======== Listed records ========

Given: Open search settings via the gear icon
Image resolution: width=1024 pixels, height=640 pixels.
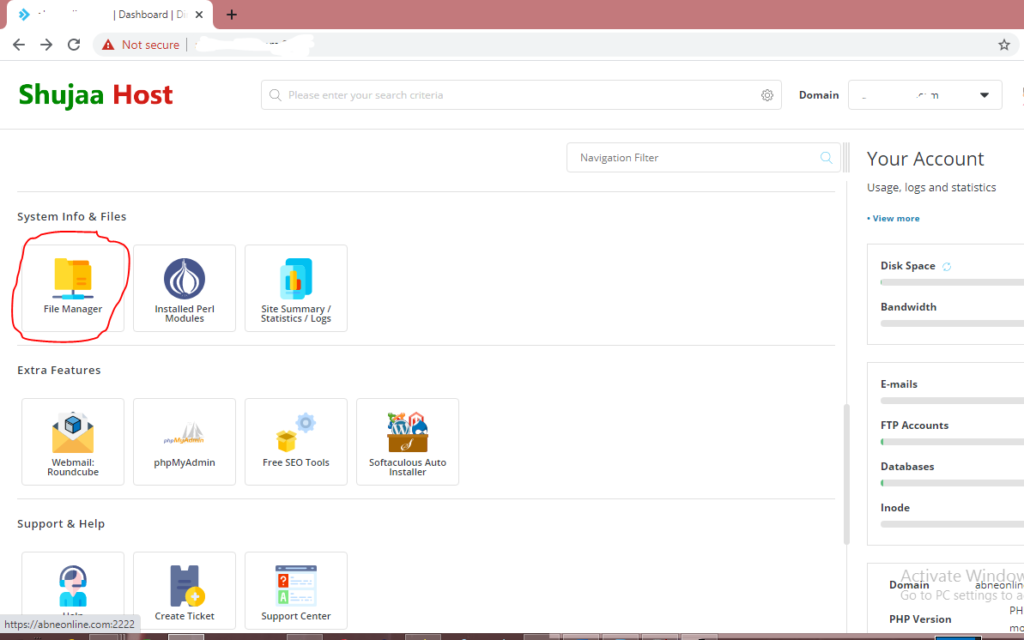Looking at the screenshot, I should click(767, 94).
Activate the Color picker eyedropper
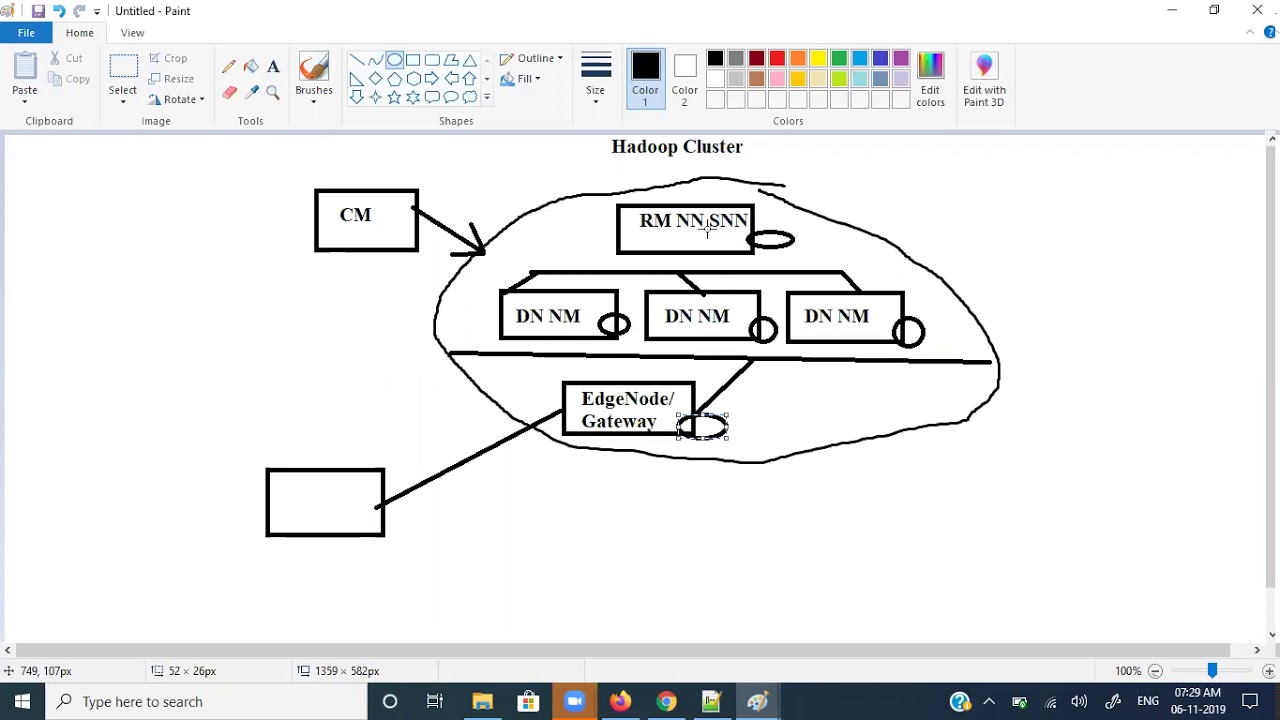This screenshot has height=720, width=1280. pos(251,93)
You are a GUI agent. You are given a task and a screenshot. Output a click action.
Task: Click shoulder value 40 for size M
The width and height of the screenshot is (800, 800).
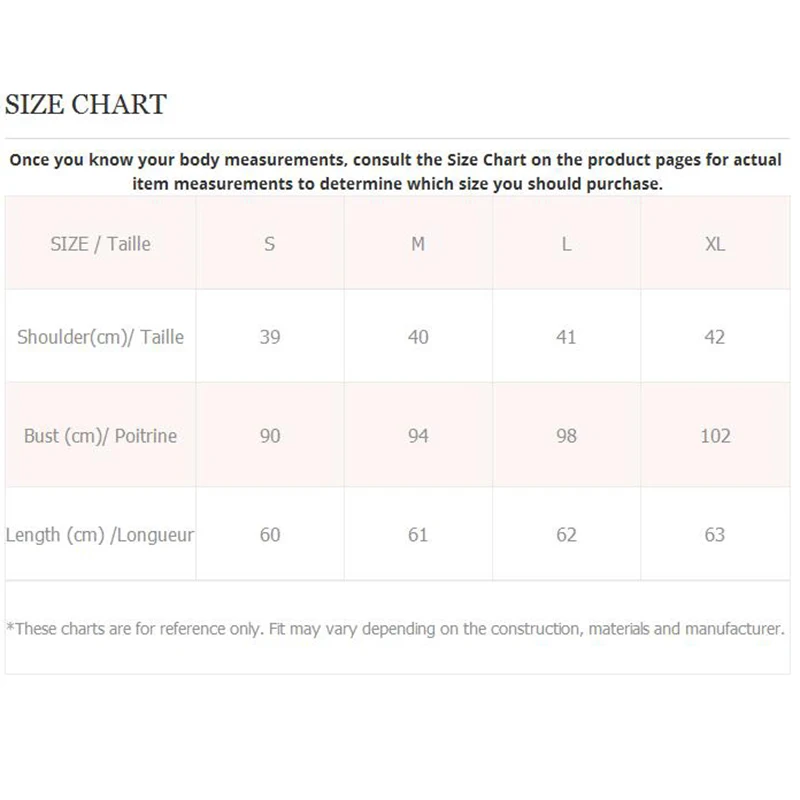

========

When you reproduce the data shown above, keep each line exact and omit every picture.

→ **The answer**:
Given: Open search settings via the gear icon
Image resolution: width=1024 pixels, height=640 pixels.
Looking at the screenshot, I should click(767, 94).
Activate the Color picker eyedropper
This screenshot has height=720, width=1280. pos(251,93)
You are a GUI agent. You are given a task and a screenshot. Output a click action.
Task: Click shoulder value 40 for size M
The width and height of the screenshot is (800, 800).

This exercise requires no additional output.